Преобразуйте все строки приведенных ниже данных в таблицу Markdown со столбцами «Номер» и «Строка», пропустив пустые строки. Изображения в ответ не включайте.

• Данные для задания
—————

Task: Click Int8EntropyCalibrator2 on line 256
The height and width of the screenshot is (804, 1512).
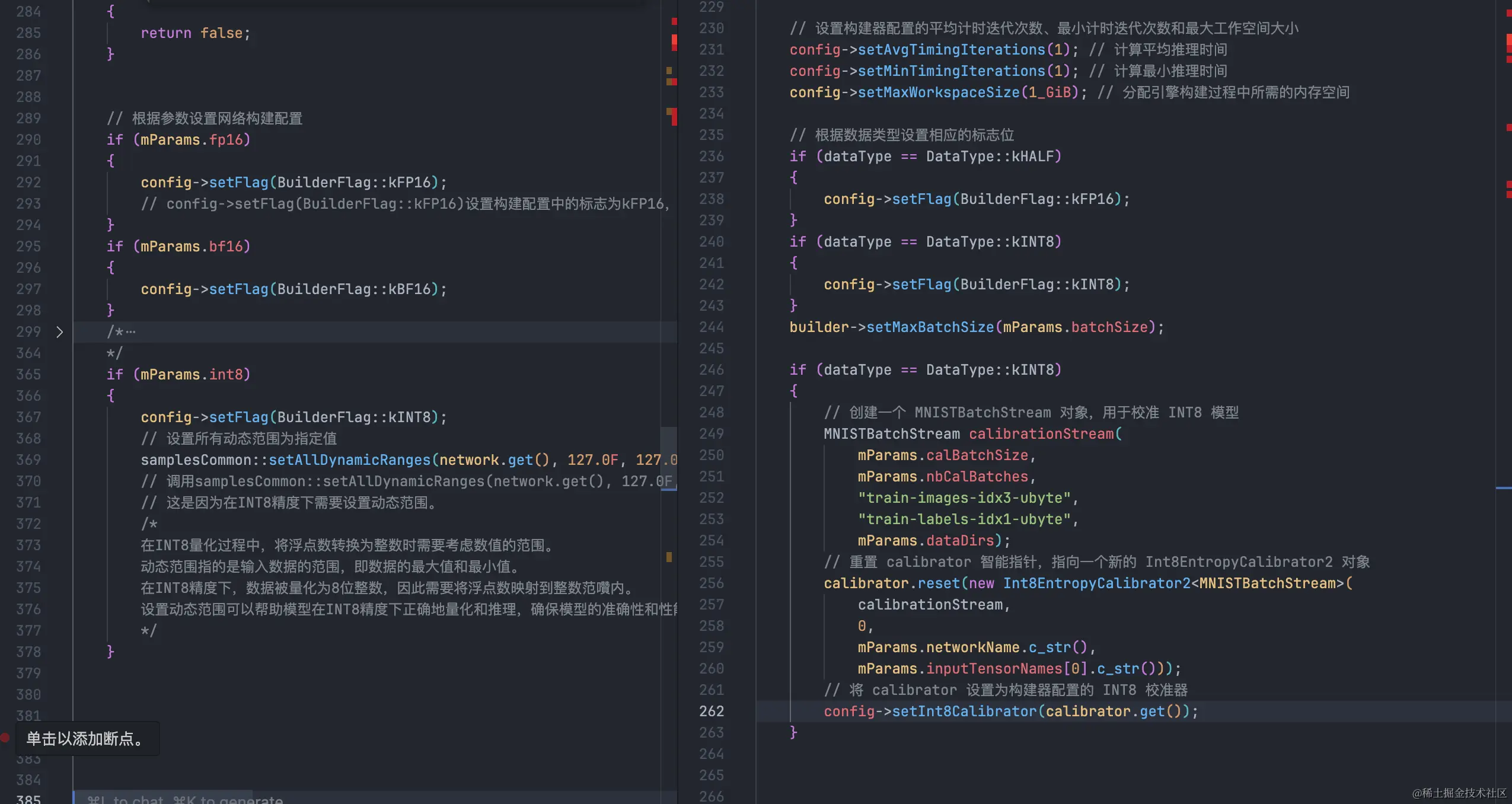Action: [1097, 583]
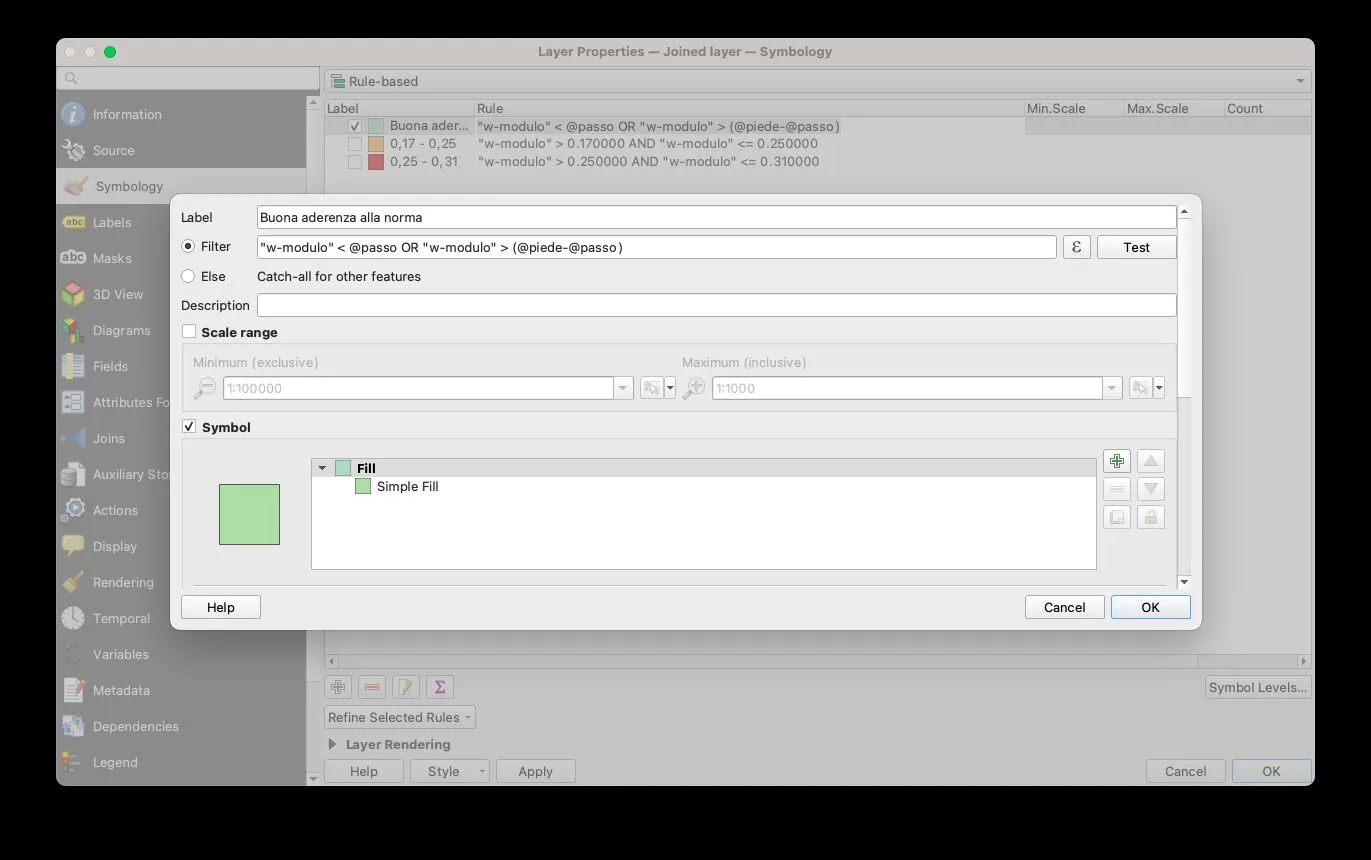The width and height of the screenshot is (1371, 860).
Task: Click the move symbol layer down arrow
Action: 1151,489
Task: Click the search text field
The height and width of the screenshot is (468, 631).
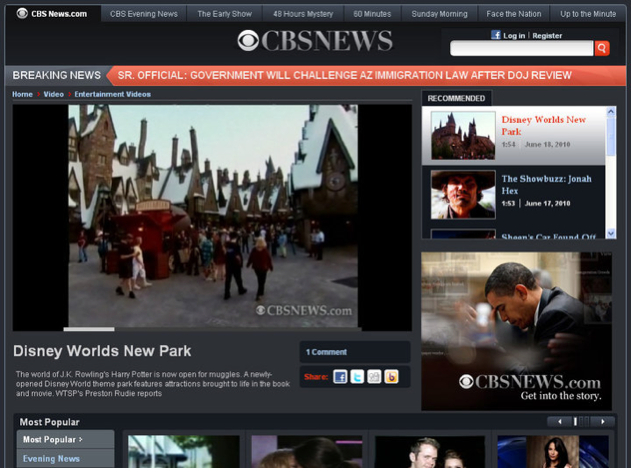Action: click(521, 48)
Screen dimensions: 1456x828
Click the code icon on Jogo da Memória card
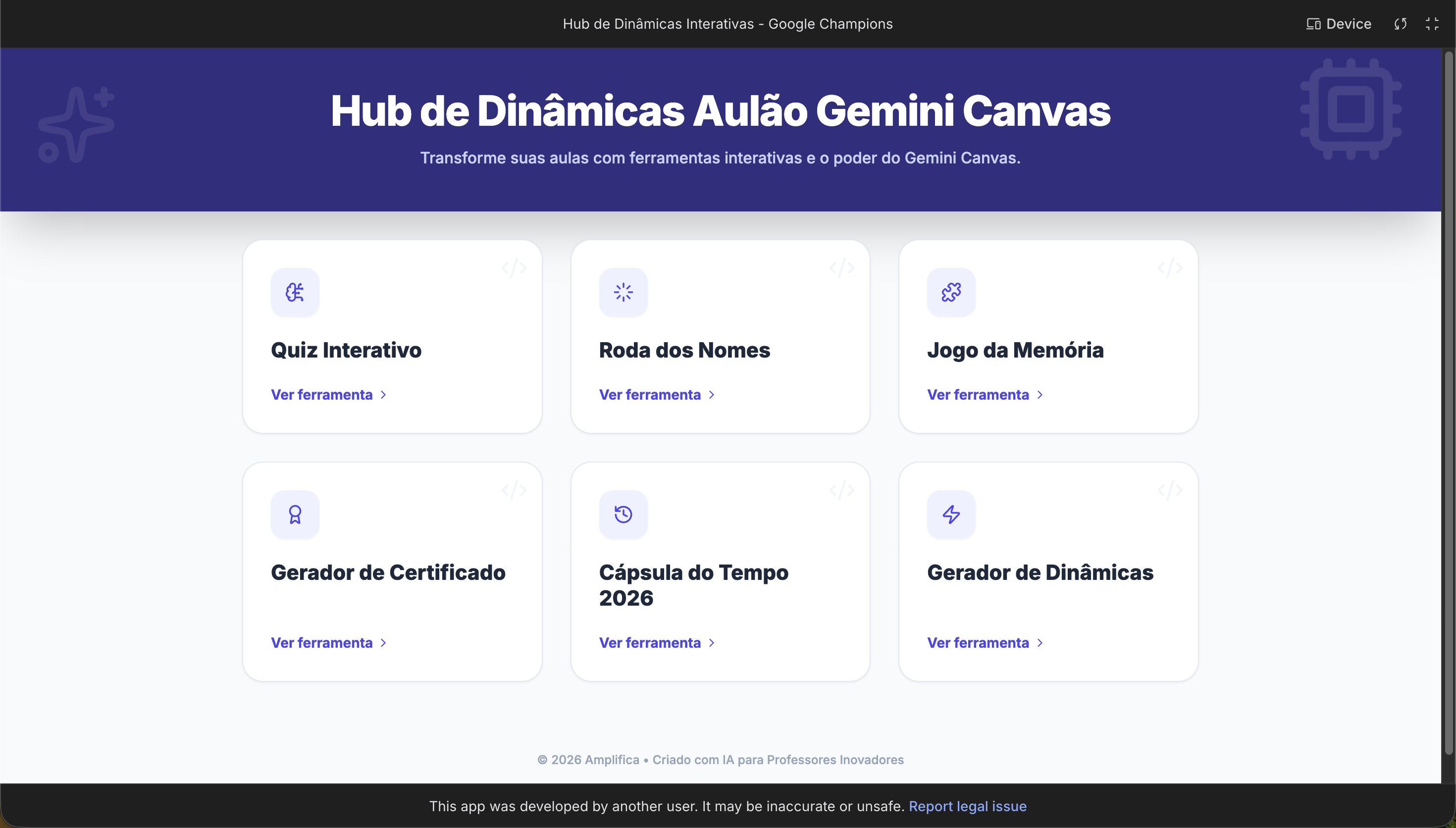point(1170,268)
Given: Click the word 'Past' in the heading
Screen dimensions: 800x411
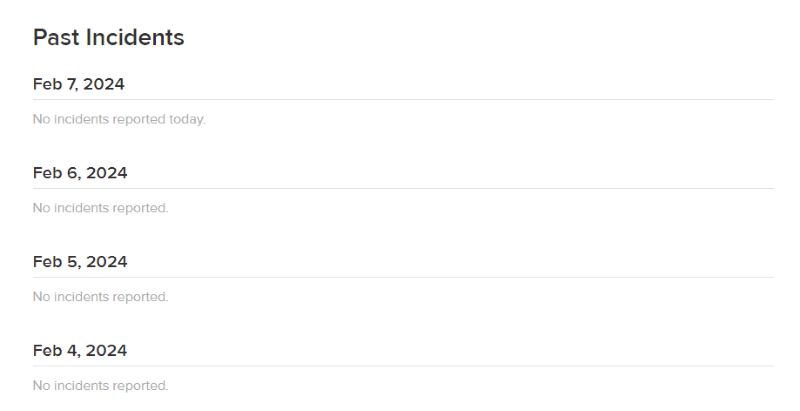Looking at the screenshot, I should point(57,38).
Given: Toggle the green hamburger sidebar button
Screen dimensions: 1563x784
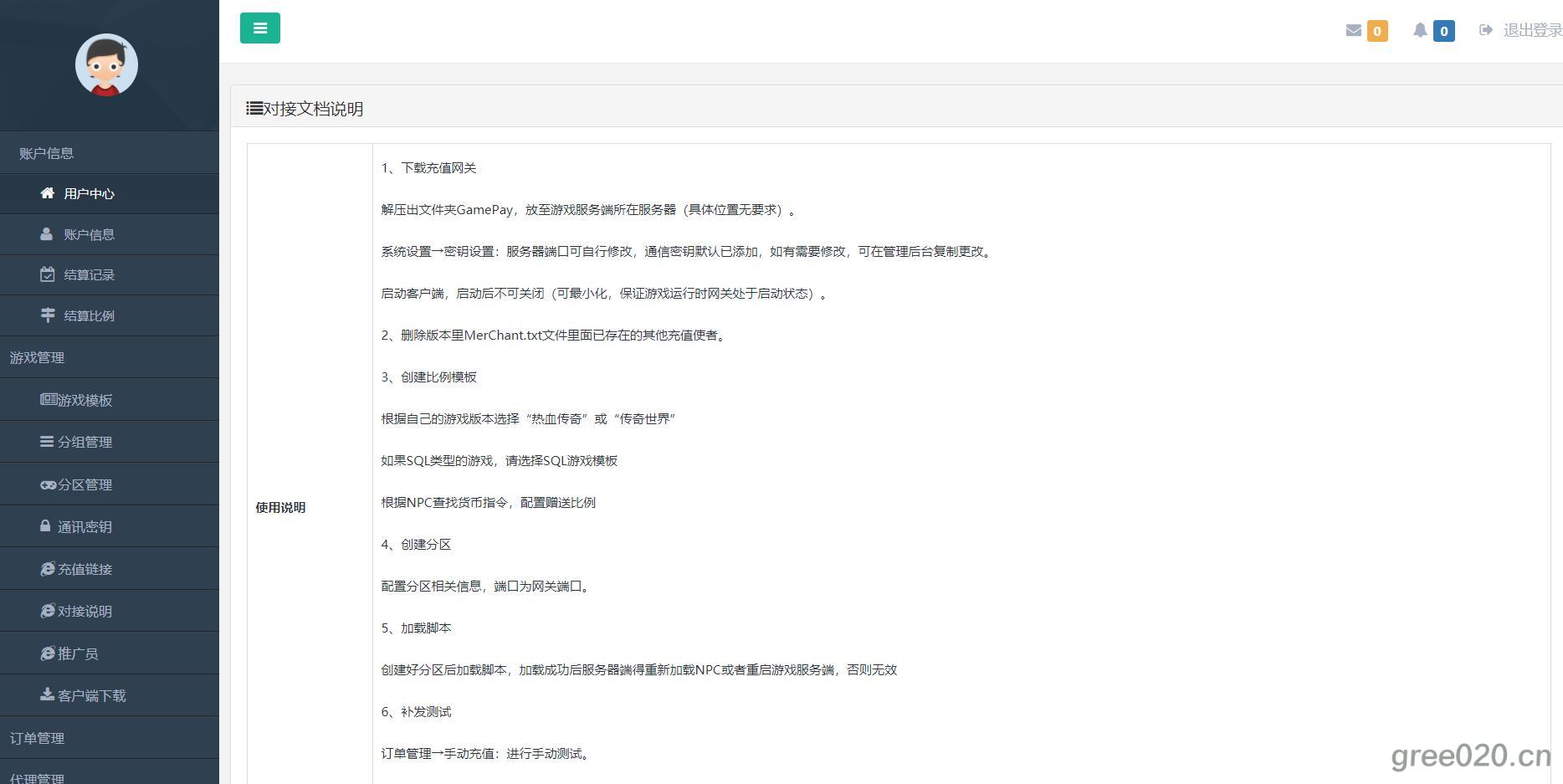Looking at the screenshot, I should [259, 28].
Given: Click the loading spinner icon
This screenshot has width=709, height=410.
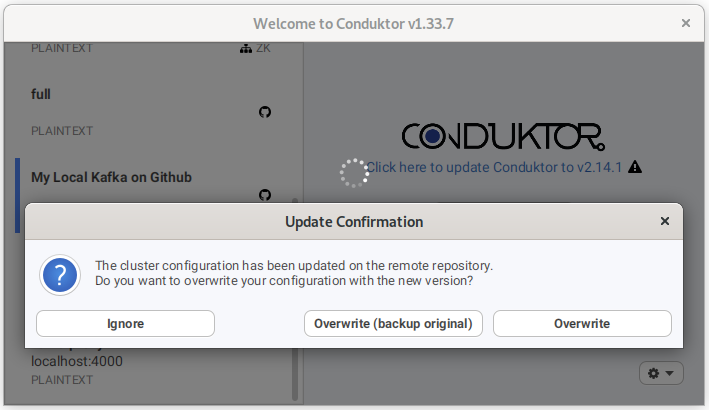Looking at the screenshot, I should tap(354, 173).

—————

• Готовый ответ
| Номер | Строка |
|---|---|
| 1 | Task: Click Int8EntropyCalibrator2 on line 256 |
| 2 | The height and width of the screenshot is (804, 1512). |
| 3 | Action: [1097, 583] |
| 4 | The width and height of the screenshot is (1371, 860). |
| 5 | Task: Click the move symbol layer down arrow |
| 6 | Action: 1151,489 |
| 7 | Task: Click the search text field |
| 8 | The height and width of the screenshot is (468, 631). |
| 9 | Action: click(521, 48) |
| 10 | Screen dimensions: 1456x828 |
| 11 | Click the code icon on Jogo da Memória card |
| 12 | point(1170,268) |
| 13 | Given: Click the word 'Past' in the heading |
| 14 | Screen dimensions: 800x411 |
| 15 | Looking at the screenshot, I should point(57,38). |
| 16 | Given: Toggle the green hamburger sidebar button |
| 17 | Screen dimensions: 1563x784 |
| 18 | Looking at the screenshot, I should [259, 28]. |
| 19 | Given: Click the loading spinner icon |
| 20 | This screenshot has width=709, height=410. |
| 21 | Looking at the screenshot, I should tap(354, 173). |